Ina Garten's First Trip To France Was Stunningly Humble

Roughing it isn't the first thing that comes to mind when we think of Ina Garten, but the Barefoot Contessa knows her way around a campground. The self-taught celebrity chef, known for inspiring accessibly elegant food and décor, also knows her way around Paris, a stop on the European adventure she and her longtime husband, Jeffrey, shared in 1971. The couple, married in 1968, per People, returns to the City of Light every year, as Insider confirms, but their annual visits bear little resemblance to their first experience.

"We got two tickets to Europe and brought a tent and all kinds of camping gear and a tiny camping gas stove because we literally had $5 a day," Garten explained of their initial visit on the "Dishing on Julia" podcast, via Food & Wine. That $5, according to Insider, had to cover gas, camping fees, and food. "We bought a car in Paris and spent four months camping in a Day-Glo orange tent that you couldn't stand up in," Garten told MSNBC's Willie Geist in 2021. "You had to get out of the tent to put your blue jeans on. I don't know what the other campers saw."

While Garten has long since earned celebrity for her creative and approachable recipes (she even extols the virtues of occasionally incorporating store-bought ingredients into her entertaining menus), as a newlywed, she had no idea how to turn out edible meals on a portable gas stove at a campground in France. But that all changed on a fateful day in Normandy, per Insider.

My, how things have changed

According to Insider, as the young couple set up camp at a site in Normandy, the property owner offered them leftovers from a meal she had just prepared — a pot of coq au vin, an aromatic stew made with wine-braised chicken and mushrooms. "I heated it up on my little camping gas stove and I thought, 'This is the most delicious thing I've ever eaten in my life. I need to know how to make this.'" And the rest, as they say, is history.

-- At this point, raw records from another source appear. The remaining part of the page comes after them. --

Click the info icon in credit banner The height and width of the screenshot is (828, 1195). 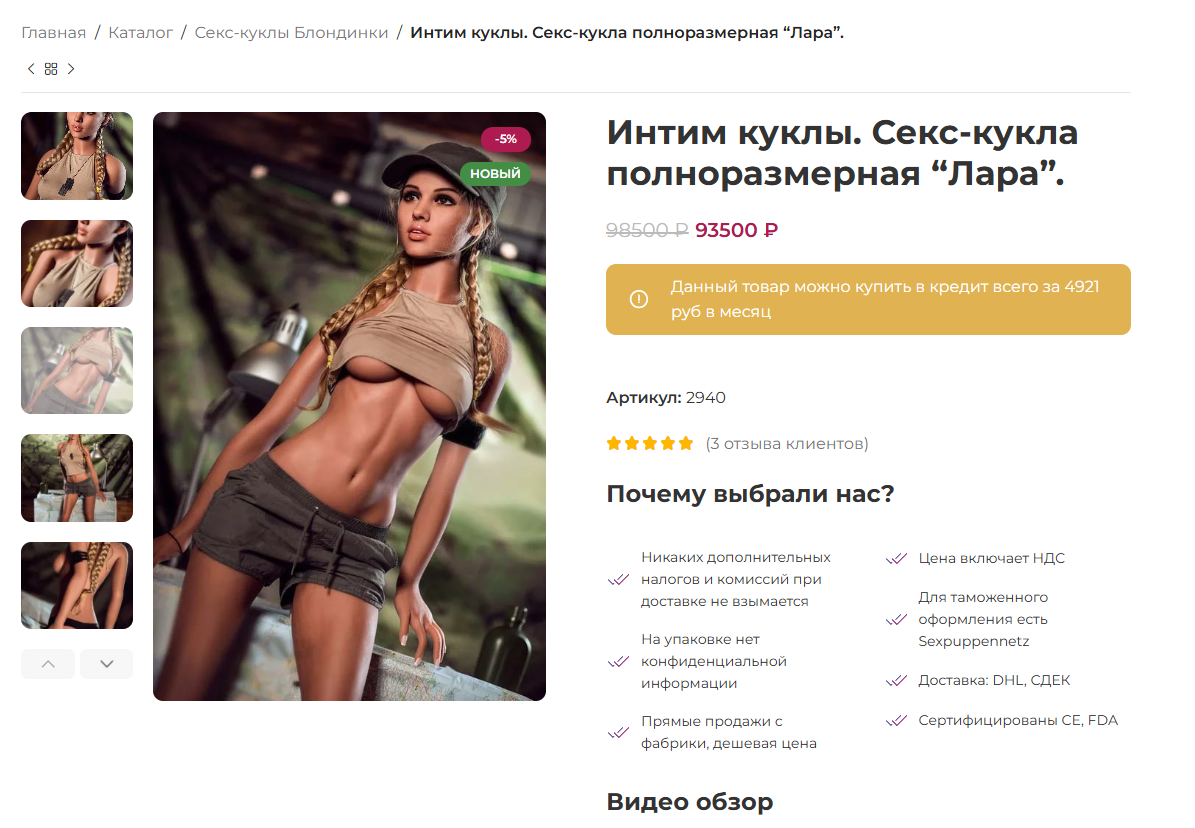point(639,300)
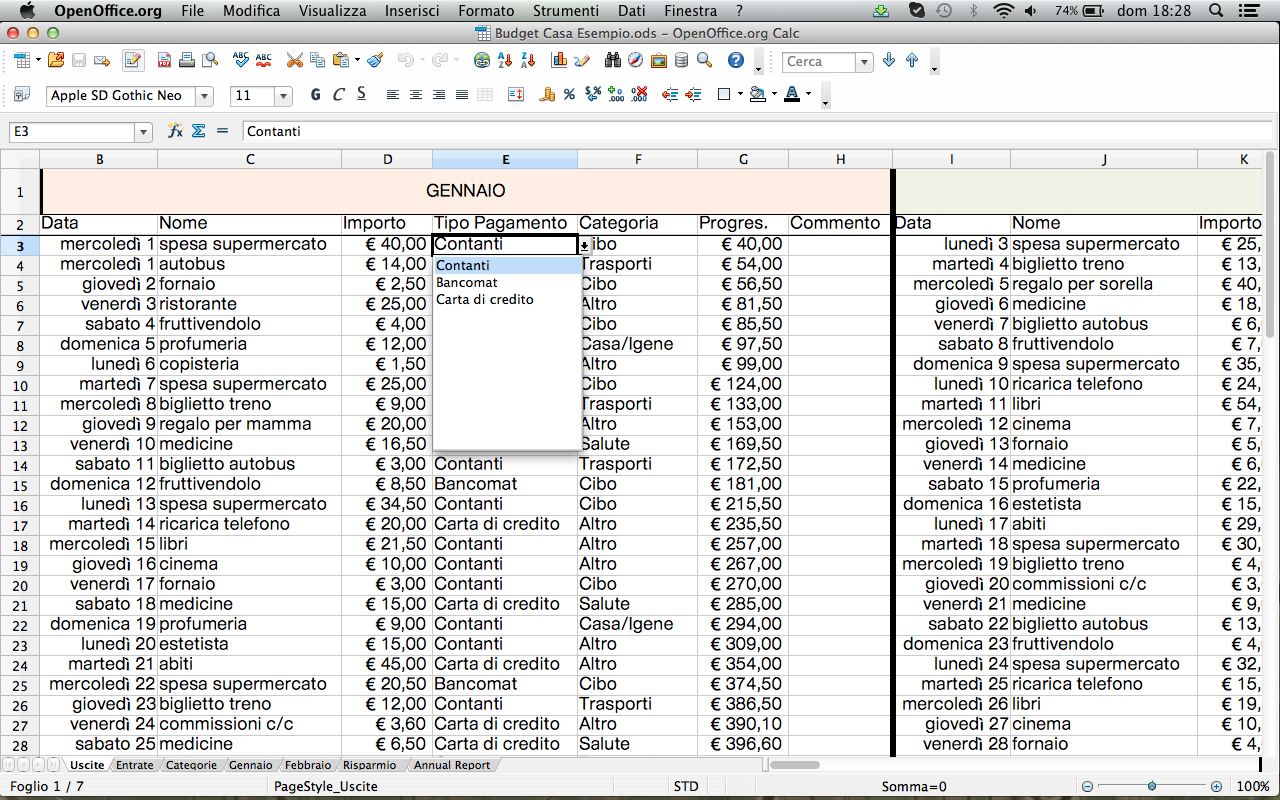Enable automatic spellcheck
Viewport: 1280px width, 800px height.
click(263, 61)
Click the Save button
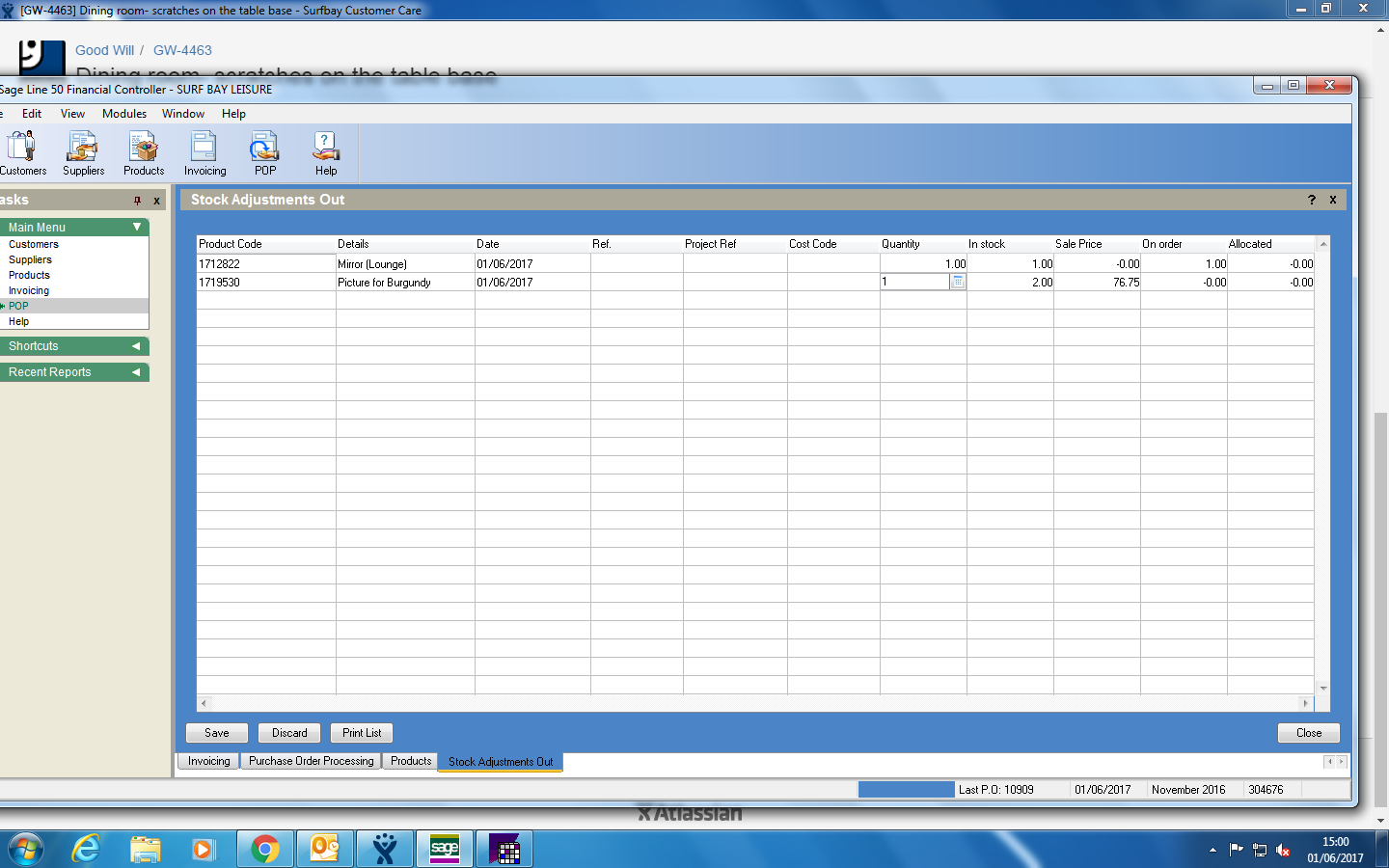This screenshot has height=868, width=1389. [217, 733]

That one meal may have changed the trajectory of Garten's life. Upon her return home, she picked up a copy of Julie Child's "Mastering the Art of French Cooking" and set about learning to cook. Seven years later, she quit her staid job as a White House budget analyst and entered the food retail business, buying a specialty food store Barefoot Contessa in East Hampton, New York (via Forbes) and proceeding to write a number of cookbooks and star in a series of television shows. 

Fast-forward 50-plus years from that 1971 camping trip and the Gartens still love France. But these days, they travel in style. 

During a visit to Paris in 2022, Garten shared an Instagram post about how times have changed. "Now my favorite bakery is a block from our apartment and I go there all the time. If someone had told me then how things would turn out, I simply wouldn't have believed it. Frankly, there are still moments when I don't believe it!" she shared.